#IVTEAM #Intravenous literature: Baracco, R., Mattoo, T., Jain, A., Kapur, G. and Valentini, R.P. (2014) Reducing central venous catheters in chronic hemodialysis-a commitment to arteriovenous fistula creation in children. Pediatric Nephrology. January 29th. .
BACKGROUND: An internal permanent vascular access is preferred over central venous catheters (CVC) for chronic hemodialysis. However, CVC remain the most commonly used access in children. The objective of this study was to evaluate our experience with AVF.
METHODS: We conducted a retrospective chart review of children aged 1-18 years on chronic hemodialysis from 2001 to 2012. Patients were divided into three time periods: 2001-2005, 2006-2009 and 2010-2012. A systematic approach to AVF placement was introduced in our department in 2006 which resulted in a greater number of AVF being placed and used, but the access failure rate was still higher than desired. In 2010, a more experienced vascular surgeon was contacted to perform AVF surgery in our most difficult AVF candidates.

*TASK REQUIREMENTS:*
1. Copy the passage of the pediatric hemodialysis abstract from "BACKGROUND: An internal" up to and including "difficult AVF candidates.", word for word.
2. Write the next part of the abstract on catheters and fistulas in children on hemodialysis, starting after its final sentence.

*EXTRACTED ENTRIES:*
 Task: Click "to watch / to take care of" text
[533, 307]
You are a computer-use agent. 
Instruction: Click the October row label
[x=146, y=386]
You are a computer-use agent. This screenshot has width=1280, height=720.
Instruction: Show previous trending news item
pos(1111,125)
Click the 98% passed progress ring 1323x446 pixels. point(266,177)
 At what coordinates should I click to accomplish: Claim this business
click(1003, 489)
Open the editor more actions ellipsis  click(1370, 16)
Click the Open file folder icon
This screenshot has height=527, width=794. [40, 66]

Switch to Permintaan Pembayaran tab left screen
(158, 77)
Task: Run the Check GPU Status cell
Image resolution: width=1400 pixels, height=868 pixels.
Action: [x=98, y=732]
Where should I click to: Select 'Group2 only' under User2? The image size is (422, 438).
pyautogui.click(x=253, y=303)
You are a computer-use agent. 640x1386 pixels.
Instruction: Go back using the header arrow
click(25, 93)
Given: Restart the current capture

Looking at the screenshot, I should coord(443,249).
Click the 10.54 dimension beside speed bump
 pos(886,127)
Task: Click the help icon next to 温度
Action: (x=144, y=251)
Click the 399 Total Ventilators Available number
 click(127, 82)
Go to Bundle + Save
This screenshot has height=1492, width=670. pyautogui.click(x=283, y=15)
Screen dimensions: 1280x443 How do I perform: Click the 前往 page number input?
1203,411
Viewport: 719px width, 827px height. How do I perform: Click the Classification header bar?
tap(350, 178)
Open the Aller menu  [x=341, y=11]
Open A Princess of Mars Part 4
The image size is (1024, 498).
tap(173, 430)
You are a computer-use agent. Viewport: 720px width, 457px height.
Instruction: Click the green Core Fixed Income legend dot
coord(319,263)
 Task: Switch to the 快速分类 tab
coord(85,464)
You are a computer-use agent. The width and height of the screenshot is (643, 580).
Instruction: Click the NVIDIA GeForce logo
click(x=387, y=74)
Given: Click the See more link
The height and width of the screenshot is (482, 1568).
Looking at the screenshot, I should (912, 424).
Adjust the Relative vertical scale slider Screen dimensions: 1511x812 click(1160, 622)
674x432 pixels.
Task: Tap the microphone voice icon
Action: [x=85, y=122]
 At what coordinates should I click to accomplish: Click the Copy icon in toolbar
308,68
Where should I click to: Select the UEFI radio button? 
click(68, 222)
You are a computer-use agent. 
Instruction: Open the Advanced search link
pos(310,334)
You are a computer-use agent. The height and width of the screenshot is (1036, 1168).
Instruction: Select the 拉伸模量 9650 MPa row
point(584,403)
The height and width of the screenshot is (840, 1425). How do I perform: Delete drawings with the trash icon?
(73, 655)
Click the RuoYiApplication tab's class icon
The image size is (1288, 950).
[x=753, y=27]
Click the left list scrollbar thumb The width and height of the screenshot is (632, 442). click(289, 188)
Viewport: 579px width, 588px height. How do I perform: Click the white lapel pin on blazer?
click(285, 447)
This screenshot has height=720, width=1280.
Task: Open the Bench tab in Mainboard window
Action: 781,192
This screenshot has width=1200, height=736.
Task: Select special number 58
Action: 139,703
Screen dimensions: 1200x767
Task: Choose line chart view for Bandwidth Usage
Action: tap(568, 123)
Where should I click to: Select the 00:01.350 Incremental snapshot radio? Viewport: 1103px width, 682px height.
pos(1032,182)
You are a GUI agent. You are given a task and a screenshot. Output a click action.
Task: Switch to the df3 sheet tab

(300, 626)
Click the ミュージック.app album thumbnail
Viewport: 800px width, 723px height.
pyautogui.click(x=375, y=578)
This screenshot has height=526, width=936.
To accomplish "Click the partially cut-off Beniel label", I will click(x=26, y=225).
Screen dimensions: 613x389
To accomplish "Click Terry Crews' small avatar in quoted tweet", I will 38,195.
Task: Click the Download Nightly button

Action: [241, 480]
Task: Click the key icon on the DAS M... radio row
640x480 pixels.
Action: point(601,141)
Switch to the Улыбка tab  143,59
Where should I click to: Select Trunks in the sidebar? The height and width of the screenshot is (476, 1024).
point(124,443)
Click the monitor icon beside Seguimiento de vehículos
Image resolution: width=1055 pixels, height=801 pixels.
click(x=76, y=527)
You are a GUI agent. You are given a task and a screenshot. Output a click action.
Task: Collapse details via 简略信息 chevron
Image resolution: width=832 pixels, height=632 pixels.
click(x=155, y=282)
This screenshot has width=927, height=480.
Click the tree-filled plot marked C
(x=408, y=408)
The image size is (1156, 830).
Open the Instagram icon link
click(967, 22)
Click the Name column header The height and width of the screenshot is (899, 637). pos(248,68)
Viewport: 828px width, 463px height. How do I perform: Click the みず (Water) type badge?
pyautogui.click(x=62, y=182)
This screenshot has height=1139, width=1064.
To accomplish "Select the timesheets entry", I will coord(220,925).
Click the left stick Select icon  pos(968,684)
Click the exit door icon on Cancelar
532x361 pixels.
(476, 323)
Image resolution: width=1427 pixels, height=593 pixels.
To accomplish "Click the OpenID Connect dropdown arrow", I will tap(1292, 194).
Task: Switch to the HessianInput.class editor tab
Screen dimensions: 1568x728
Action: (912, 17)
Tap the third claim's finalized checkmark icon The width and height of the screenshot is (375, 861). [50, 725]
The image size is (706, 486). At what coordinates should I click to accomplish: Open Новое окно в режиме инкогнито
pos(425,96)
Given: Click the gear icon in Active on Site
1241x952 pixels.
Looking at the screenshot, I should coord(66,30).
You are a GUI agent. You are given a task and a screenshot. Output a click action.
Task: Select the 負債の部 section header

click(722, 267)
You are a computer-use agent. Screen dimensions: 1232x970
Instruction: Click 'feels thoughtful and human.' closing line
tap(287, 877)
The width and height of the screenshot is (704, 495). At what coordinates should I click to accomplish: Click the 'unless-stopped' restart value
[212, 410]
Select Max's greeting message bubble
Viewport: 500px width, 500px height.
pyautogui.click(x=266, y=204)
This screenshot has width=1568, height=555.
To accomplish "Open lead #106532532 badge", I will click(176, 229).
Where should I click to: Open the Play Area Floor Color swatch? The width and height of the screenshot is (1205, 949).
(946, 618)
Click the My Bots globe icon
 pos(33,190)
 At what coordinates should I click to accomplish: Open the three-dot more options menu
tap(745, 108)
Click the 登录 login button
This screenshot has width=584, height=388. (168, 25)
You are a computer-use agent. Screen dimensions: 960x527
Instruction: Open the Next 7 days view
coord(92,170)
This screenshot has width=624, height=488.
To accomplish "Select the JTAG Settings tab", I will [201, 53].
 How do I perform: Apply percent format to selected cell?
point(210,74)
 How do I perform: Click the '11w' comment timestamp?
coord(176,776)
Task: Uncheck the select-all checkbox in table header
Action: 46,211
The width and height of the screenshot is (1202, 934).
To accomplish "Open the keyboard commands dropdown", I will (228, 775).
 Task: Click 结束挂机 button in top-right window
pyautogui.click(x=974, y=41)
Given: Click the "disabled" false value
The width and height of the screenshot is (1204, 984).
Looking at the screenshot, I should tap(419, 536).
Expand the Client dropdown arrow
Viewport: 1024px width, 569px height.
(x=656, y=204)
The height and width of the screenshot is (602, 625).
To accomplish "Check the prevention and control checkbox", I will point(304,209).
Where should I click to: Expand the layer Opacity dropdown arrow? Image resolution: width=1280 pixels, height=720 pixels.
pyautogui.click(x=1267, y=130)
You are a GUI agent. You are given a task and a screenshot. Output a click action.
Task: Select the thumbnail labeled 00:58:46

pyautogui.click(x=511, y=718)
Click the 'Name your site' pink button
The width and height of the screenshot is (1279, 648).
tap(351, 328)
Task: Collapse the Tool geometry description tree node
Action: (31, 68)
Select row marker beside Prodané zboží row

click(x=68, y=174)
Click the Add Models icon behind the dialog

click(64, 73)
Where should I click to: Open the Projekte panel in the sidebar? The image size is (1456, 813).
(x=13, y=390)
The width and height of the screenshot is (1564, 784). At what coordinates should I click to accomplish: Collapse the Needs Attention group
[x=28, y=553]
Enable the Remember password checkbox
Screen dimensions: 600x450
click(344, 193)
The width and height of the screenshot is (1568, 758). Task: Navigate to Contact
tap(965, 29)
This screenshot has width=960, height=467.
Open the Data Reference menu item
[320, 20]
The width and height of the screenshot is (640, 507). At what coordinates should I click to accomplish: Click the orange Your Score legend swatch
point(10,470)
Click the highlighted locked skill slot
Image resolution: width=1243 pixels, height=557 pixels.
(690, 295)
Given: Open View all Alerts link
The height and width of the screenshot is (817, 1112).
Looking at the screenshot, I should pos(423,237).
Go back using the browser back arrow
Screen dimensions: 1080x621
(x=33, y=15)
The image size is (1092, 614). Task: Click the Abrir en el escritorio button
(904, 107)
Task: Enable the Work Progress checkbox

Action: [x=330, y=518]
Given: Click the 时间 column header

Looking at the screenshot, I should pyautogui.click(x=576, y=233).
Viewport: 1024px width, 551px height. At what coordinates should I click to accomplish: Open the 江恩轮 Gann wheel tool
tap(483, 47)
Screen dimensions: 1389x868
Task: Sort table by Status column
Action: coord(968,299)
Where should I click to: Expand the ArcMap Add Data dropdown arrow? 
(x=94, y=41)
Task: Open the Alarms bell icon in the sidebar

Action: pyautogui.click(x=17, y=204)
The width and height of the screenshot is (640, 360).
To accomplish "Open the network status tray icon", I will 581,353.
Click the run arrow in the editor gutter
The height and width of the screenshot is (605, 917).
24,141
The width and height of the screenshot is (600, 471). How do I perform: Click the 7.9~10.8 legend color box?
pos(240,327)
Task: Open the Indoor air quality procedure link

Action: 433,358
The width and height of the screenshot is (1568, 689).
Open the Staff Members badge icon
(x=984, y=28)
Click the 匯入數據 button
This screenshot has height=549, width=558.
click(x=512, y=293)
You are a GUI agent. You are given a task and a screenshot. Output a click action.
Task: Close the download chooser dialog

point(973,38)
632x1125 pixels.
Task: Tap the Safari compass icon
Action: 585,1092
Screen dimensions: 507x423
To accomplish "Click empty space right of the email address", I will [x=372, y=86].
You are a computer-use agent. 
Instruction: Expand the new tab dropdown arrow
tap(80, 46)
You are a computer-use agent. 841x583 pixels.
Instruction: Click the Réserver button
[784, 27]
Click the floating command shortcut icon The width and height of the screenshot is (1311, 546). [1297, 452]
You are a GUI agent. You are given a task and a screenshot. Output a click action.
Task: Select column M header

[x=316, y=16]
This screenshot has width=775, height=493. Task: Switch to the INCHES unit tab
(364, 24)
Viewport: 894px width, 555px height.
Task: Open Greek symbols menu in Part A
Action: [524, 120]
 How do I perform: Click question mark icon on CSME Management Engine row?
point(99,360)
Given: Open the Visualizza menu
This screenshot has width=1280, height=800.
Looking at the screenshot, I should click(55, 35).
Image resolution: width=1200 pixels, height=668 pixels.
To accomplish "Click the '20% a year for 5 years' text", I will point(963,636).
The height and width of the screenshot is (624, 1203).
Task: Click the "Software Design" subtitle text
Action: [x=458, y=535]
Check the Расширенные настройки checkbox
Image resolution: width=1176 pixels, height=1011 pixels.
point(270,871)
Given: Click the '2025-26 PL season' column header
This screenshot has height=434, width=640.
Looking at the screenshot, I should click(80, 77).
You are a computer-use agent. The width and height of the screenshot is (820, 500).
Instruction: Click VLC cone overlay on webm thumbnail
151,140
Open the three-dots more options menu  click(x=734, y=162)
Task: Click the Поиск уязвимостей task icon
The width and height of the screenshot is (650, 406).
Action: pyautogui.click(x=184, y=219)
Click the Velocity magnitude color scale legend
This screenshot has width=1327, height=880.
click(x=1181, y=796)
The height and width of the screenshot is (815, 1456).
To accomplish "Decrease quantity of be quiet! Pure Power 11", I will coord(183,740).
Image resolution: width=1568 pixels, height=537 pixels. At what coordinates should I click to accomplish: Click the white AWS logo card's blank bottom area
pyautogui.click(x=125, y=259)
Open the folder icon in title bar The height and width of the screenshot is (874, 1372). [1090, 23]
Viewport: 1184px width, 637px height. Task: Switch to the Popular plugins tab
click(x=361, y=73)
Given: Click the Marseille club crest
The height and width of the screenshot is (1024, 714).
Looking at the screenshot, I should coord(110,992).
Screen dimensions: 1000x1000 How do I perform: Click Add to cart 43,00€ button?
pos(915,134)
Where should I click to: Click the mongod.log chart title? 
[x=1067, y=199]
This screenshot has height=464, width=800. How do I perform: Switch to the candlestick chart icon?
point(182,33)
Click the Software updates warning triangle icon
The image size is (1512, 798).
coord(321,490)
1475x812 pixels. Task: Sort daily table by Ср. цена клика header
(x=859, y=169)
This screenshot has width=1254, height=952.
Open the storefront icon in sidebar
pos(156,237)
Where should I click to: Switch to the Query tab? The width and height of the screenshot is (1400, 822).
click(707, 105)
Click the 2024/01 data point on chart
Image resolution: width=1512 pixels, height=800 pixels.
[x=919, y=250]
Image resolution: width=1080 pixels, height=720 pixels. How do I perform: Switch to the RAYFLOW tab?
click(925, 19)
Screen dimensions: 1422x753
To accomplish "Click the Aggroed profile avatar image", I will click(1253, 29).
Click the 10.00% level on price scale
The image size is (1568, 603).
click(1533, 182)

*ANSWERS FOR EACH ITEM:*
1.
BACKGROUND: An internal permanent vascular access is preferred over central venous catheters (CVC) for chronic hemodialysis. However, CVC remain the most commonly used access in children. The objective of this study was to evaluate our experience with AVF.
METHODS: We conducted a retrospective chart review of children aged 1-18 years on chronic hemodialysis from 2001 to 2012. Patients were divided into three time periods: 2001-2005, 2006-2009 and 2010-2012. A systematic approach to AVF placement was introduced in our department in 2006 which resulted in a greater number of AVF being placed and used, but the access failure rate was still higher than desired. In 2010, a more experienced vascular surgeon was contacted to perform AVF surgery in our most difficult AVF candidates.

2.
RESULTS: Sixty-five AVF were created in 55 patients (67.3 % male). The median age of the patients was 14 (3-18) years. Forty-one (63.1 %) AVF were used successfully, and this number increased from 52.6 to 57.6 to 92.3 % over the three time periods, respectively. Over time, AVF use rates increased and CVC use decreased. By 2012 only 7.7 % of our patients were using a CVC. The primary patency rate was 42.9 % at 1 year; secondary patency rates were 100 and 93.8 % at 1 and 2 years, respectively. Infection and hospitalization rates were higher for CVC than for AVF [0.8 vs. 0.1 infections per access-year (p < 0.001) and 0.9 vs. 0.2 hospitalizations per access-year (p < 0.001)].
CONCLUSIONS: With a dedicated approach and vascular access team it is possible to decrease CVC and increase AVF use in children on hemodialysis. In our study, increased AVF use resulted in decreased access-related infection and hospitalization rates.